==== RAW DATA ====

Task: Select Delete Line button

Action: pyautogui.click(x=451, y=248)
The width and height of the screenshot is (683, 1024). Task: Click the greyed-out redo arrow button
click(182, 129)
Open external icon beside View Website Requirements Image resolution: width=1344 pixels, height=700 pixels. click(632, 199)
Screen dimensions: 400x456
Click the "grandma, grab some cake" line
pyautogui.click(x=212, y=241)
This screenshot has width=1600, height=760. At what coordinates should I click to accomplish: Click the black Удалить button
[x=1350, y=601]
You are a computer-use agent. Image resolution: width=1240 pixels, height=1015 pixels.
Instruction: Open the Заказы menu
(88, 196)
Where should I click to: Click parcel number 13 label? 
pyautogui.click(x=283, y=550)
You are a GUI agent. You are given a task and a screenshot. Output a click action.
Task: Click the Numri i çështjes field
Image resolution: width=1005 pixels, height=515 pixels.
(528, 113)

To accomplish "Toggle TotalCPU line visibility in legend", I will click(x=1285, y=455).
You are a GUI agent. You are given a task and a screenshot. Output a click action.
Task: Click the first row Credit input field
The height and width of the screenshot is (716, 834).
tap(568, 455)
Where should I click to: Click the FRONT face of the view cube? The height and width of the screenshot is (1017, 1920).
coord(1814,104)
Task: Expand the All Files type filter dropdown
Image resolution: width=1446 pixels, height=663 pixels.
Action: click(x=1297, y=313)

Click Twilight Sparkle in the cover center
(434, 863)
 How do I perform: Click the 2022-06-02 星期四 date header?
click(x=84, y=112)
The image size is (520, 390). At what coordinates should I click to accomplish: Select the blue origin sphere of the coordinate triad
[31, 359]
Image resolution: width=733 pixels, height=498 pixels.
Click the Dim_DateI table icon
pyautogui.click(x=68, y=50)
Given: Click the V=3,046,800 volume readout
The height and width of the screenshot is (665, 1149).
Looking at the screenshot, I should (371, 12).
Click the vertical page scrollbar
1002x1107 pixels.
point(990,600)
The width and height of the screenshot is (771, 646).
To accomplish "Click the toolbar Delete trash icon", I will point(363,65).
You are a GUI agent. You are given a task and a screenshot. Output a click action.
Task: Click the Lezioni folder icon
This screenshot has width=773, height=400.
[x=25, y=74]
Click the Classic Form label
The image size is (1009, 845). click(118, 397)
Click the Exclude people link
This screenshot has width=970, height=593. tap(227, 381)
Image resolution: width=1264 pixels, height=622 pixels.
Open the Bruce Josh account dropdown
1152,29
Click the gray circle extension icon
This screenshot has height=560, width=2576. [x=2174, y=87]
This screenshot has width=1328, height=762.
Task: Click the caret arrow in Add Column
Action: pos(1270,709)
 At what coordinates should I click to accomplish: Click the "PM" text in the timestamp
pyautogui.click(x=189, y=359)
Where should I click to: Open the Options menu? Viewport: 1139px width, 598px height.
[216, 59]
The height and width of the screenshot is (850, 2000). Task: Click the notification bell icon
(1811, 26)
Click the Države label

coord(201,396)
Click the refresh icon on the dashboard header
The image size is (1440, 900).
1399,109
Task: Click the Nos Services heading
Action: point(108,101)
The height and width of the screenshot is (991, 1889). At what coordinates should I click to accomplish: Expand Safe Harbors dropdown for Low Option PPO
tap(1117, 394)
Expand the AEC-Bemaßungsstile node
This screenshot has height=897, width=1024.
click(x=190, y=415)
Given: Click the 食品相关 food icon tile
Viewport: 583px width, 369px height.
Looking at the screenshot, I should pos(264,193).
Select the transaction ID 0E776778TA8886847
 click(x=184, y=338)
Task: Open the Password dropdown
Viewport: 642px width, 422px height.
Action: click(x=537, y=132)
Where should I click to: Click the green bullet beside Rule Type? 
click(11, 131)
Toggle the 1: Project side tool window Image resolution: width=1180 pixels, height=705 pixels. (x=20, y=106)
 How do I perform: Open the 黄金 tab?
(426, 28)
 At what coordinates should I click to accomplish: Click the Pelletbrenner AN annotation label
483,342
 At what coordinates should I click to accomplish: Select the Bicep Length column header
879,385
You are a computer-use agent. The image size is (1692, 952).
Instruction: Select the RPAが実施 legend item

====

- TASK DETAILS: Check each line above for the string "Toggle" and copy the ones that have it.

- WRITTEN ANSWER:
To accomplish "Toggle TotalCPU line visibility in legend", I will click(x=1285, y=455).
Toggle the 1: Project side tool window Image resolution: width=1180 pixels, height=705 pixels. (x=20, y=106)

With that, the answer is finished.